풀어볼 문제 »
아래 목록 전체에서 "Instruction" 부분을 모두 "Command" 표현으로 바꿔서 다시 적어 주세요. 다른 부분은 그대로 두세요.

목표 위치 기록
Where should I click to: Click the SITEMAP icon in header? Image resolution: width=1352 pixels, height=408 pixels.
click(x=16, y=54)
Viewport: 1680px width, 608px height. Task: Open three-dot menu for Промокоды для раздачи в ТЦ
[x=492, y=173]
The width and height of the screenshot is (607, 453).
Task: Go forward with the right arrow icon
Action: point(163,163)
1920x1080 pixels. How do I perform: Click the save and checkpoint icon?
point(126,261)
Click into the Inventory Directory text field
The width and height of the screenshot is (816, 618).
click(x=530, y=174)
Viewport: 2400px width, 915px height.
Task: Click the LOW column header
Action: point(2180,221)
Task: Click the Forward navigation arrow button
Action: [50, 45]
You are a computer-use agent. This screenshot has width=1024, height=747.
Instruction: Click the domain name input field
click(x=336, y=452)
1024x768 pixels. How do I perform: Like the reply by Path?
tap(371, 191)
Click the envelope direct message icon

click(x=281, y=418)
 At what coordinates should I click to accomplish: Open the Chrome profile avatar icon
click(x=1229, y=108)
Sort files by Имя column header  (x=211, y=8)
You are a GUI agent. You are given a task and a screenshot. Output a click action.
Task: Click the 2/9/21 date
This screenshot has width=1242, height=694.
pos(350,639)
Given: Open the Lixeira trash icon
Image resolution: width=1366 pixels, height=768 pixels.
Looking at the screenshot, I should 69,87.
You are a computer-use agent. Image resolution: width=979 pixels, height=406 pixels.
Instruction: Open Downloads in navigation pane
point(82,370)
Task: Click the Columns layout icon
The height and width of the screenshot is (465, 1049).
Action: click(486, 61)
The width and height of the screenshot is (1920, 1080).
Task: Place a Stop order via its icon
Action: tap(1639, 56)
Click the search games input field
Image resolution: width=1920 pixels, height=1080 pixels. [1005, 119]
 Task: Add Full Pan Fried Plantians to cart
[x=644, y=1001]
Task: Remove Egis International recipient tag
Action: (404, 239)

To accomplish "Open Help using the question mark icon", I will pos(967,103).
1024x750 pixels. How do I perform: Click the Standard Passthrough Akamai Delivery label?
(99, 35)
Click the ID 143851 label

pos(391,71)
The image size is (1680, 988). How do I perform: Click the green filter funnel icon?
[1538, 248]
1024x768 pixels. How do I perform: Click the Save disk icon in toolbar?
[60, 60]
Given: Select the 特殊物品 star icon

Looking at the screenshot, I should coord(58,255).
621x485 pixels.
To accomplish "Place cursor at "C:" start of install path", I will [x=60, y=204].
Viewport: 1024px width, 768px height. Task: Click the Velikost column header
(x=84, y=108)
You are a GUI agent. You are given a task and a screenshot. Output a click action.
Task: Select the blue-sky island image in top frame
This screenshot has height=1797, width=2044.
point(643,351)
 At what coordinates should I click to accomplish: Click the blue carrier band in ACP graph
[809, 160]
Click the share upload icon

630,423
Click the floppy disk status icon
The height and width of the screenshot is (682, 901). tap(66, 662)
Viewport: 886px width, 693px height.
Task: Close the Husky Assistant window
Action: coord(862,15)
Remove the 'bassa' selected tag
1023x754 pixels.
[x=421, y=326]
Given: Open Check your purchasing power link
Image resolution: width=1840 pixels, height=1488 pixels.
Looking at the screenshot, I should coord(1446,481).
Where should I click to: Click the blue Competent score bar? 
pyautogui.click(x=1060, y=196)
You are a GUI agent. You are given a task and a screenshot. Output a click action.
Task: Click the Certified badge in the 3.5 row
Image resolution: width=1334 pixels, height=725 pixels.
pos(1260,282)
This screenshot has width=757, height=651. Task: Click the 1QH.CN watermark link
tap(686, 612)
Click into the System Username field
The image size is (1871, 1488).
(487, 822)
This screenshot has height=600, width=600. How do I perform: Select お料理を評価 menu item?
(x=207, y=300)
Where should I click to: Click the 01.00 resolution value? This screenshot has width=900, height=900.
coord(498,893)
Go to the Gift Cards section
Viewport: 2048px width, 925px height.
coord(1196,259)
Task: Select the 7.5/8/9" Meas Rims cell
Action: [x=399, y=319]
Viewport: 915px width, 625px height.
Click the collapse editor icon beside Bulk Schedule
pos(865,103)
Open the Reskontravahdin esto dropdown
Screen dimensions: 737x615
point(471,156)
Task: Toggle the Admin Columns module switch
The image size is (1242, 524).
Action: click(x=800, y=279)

문제 풀이 »
Where should I click to: Click the SITEMAP icon in header? Image resolution: width=1352 pixels, height=408 pixels.
click(x=16, y=54)
Viewport: 1680px width, 608px height. Task: Open three-dot menu for Промокоды для раздачи в ТЦ
[x=492, y=173]
The width and height of the screenshot is (607, 453).
Task: Go forward with the right arrow icon
Action: point(163,163)
1920x1080 pixels. How do I perform: Click the save and checkpoint icon?
point(126,261)
Click into the Inventory Directory text field
The width and height of the screenshot is (816, 618).
click(x=530, y=174)
Viewport: 2400px width, 915px height.
Task: Click the LOW column header
Action: point(2180,221)
Task: Click the Forward navigation arrow button
Action: [50, 45]
You are a computer-use agent. This screenshot has width=1024, height=747.
Command: Click the domain name input field
click(x=336, y=452)
1024x768 pixels. How do I perform: Like the reply by Path?
tap(371, 191)
Click the envelope direct message icon

click(x=281, y=418)
 At what coordinates should I click to accomplish: Open the Chrome profile avatar icon
click(x=1229, y=108)
Sort files by Имя column header  (x=211, y=8)
You are a GUI agent. You are given a task and a screenshot. Output a click action.
Task: Click the 2/9/21 date
This screenshot has width=1242, height=694.
pos(350,639)
Given: Open the Lixeira trash icon
Image resolution: width=1366 pixels, height=768 pixels.
Looking at the screenshot, I should 69,87.
You are a computer-use agent. Image resolution: width=979 pixels, height=406 pixels.
Command: Open Downloads in navigation pane
point(82,370)
Task: Click the Columns layout icon
The height and width of the screenshot is (465, 1049).
Action: click(486, 61)
The width and height of the screenshot is (1920, 1080).
Task: Place a Stop order via its icon
Action: tap(1639, 56)
Click the search games input field
Image resolution: width=1920 pixels, height=1080 pixels. [1005, 119]
 Task: Add Full Pan Fried Plantians to cart
[x=644, y=1001]
Task: Remove Egis International recipient tag
Action: (404, 239)

To accomplish "Open Help using the question mark icon", I will pos(967,103).
1024x750 pixels. How do I perform: Click the Standard Passthrough Akamai Delivery label?
(99, 35)
Click the ID 143851 label

pos(391,71)
The image size is (1680, 988). How do I perform: Click the green filter funnel icon?
[1538, 248]
1024x768 pixels. How do I perform: Click the Save disk icon in toolbar?
[60, 60]
Given: Select the 特殊物品 star icon

Looking at the screenshot, I should coord(58,255).
621x485 pixels.
To accomplish "Place cursor at "C:" start of install path", I will [x=60, y=204].
Viewport: 1024px width, 768px height. Task: Click the Velikost column header
(x=84, y=108)
You are a GUI agent. You are given a task and a screenshot. Output a click action.
Task: Select the blue-sky island image in top frame
This screenshot has height=1797, width=2044.
point(643,351)
 At what coordinates should I click to accomplish: Click the blue carrier band in ACP graph
[809, 160]
Click the share upload icon

630,423
Click the floppy disk status icon
The height and width of the screenshot is (682, 901). tap(66, 662)
Viewport: 886px width, 693px height.
Task: Close the Husky Assistant window
Action: coord(862,15)
Remove the 'bassa' selected tag
1023x754 pixels.
[x=421, y=326]
Given: Open Check your purchasing power link
Image resolution: width=1840 pixels, height=1488 pixels.
Looking at the screenshot, I should coord(1446,481).
Where should I click to: Click the blue Competent score bar? 
pyautogui.click(x=1060, y=196)
You are a GUI agent. You are given a task and a screenshot. Output a click action.
Task: Click the Certified badge in the 3.5 row
Image resolution: width=1334 pixels, height=725 pixels.
pos(1260,282)
This screenshot has width=757, height=651. Task: Click the 1QH.CN watermark link
tap(686, 612)
Click into the System Username field
The image size is (1871, 1488).
(487, 822)
This screenshot has height=600, width=600. How do I perform: Select お料理を評価 menu item?
(x=207, y=300)
Where should I click to: Click the 01.00 resolution value? This screenshot has width=900, height=900.
coord(498,893)
Go to the Gift Cards section
Viewport: 2048px width, 925px height.
coord(1196,259)
Task: Select the 7.5/8/9" Meas Rims cell
Action: [x=399, y=319]
Viewport: 915px width, 625px height.
Click the collapse editor icon beside Bulk Schedule
pos(865,103)
Open the Reskontravahdin esto dropdown
Screen dimensions: 737x615
point(471,156)
Task: Toggle the Admin Columns module switch
The image size is (1242, 524).
Action: click(x=800, y=279)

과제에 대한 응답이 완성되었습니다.